These sugar cookies are easy to make and are the perfect sweet treat for the holiday season. Be sure to let the royal icing completely set before serving. These cookies will stay fresh for 2 to 3 weeks.
Beat the butter with the sugar in a stand mixer with the paddle attachment (or with a hand mixer) until light and creamy, about 4 to 5 minutes.
2 sticks unsalted butter, ⅔ cup sugar
Beat in the vanilla and then the egg.
1½ teaspoon vanilla extract, 1 large egg
With the mixer on medium-low, slowly add the flour, salt, and baking powder. Beat until fully mixed.
2½ cup all-purpose flour, ½ teaspoon salt, ¼ teaspoon baking powder
Remove the dough and smooth it into a ball with your hands. Divide the dough into three discs, cover with plastic wrap, and refrigerate for 30 minutes (or up to overnight).
Preheat oven to 350°F.
Working 1 portion at a time, roll the dough out on a lightly floured surface to about ¼ to ½-inch thickness. Cut the cookies with the cutters. Gather the scraps and reroll to cut more cookies. Place the cookies on two sheet pans lined with a silicone mat or parchment paper. Bake until the edges are just starting to turn a light brown, about 13 to 15 minutes.
Allow the cookies to cool completely before icing them.
Make the Royal Icing
In a large bowl, add the confectioners' sugar, meringue powder, hot water, and vanilla extract.
4 cups confectioners' sugar, 3 tablespoon meringue powder, ½ cup hot water, ½ teaspoon vanilla extract
Use an electric mixer on medium speed and beat until thick, about 7 minutes. You'll know it's ready when you can drag a spoon across the top of the icing and a ribbon remains on the surface.

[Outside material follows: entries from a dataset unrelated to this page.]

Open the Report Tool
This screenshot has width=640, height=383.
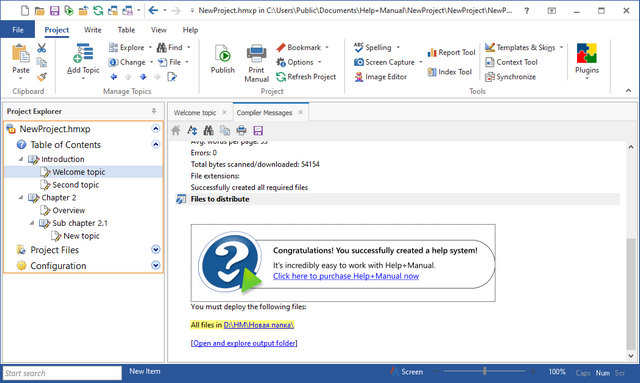click(x=451, y=52)
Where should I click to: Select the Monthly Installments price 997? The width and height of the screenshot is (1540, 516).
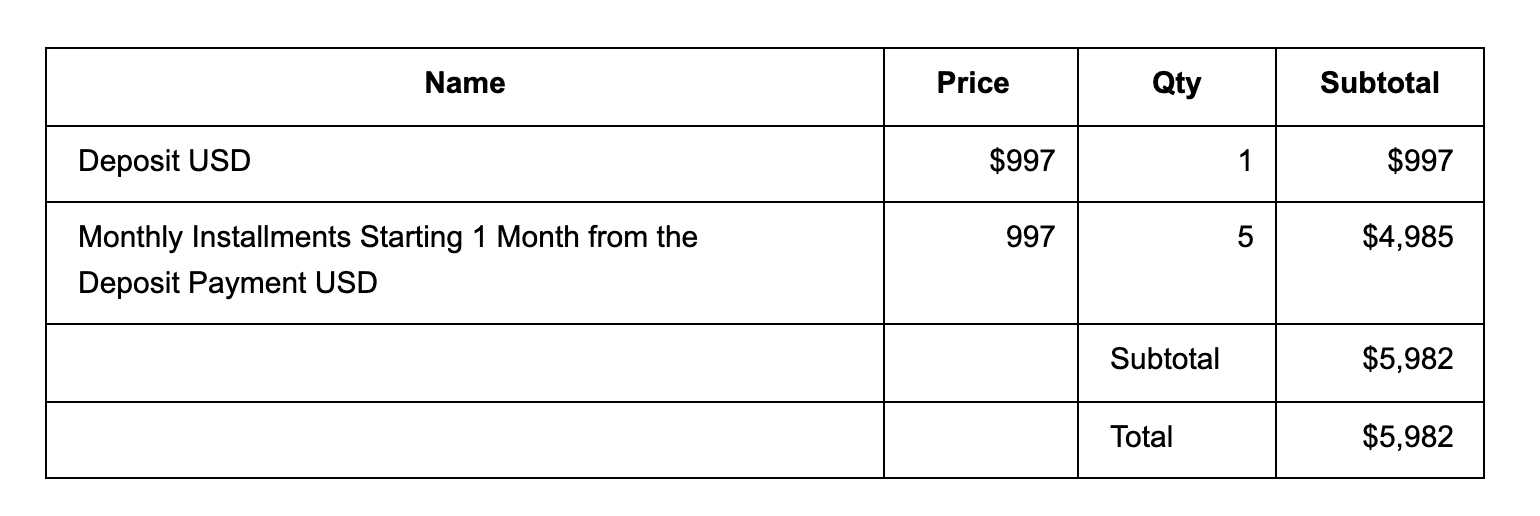tap(1031, 237)

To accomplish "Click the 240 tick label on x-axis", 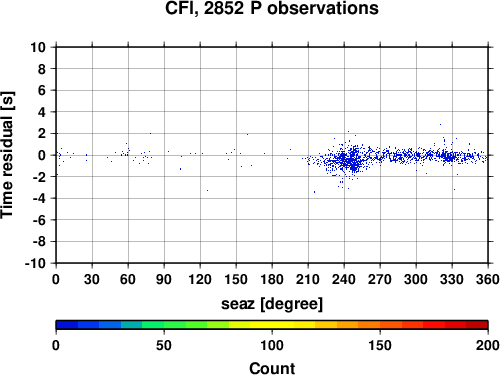I will click(344, 279).
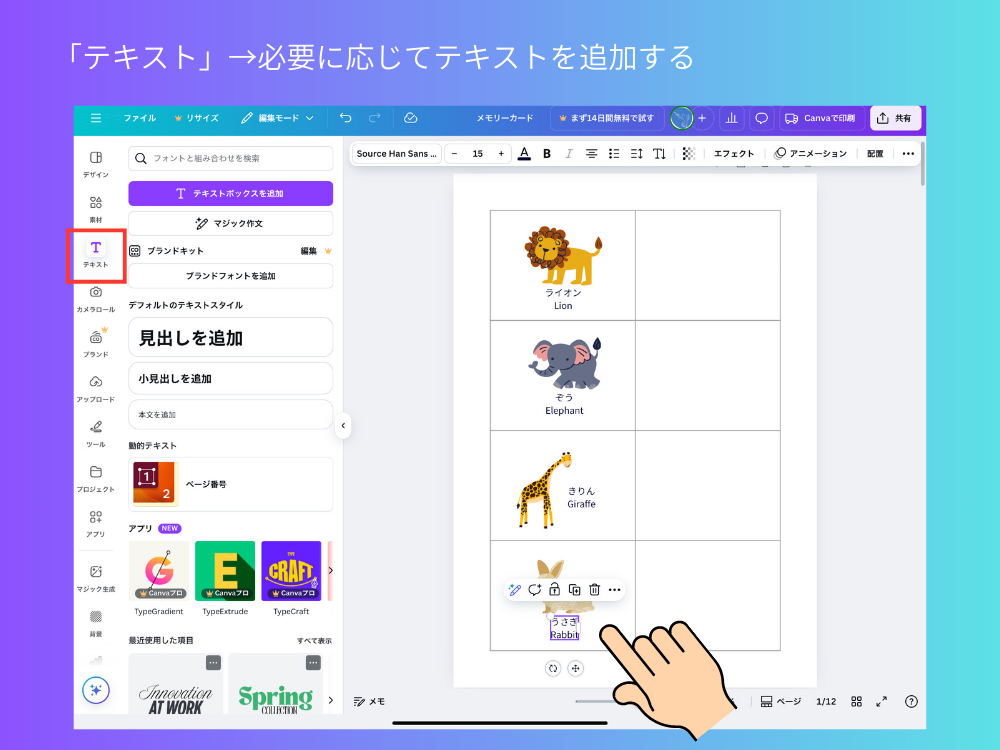Collapse the sidebar panel with the chevron
Image resolution: width=1000 pixels, height=750 pixels.
(343, 425)
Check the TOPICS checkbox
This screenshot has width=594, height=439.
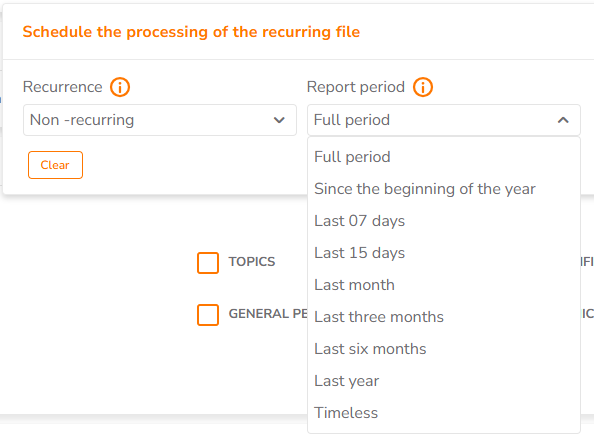tap(208, 262)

Divide the icing and stir in desired food coloring gels. Ice cookies with a small spatula, coffee stirrer, or toothpick. Decorate with icing bottles.
Video
Notes
See the video near the top of the blog post for visual guidance. If you liked the video, please subscribe to our YouTube channel.Bake the cookies until the edges are just starting to brown. Depending on your oven, this can take anywhere between 10 and 16 minutes. Keep an eye on them and switch the pans in the oven about halfway through baking. Be sure to allow the cookies to completely cool before icing them.It takes at least a couple of hours for the royal icing to fully set and become hard. The cookies will stay fresh in an air-tight container for 2 to 3 weeks, but, are best served within a few days of baking them.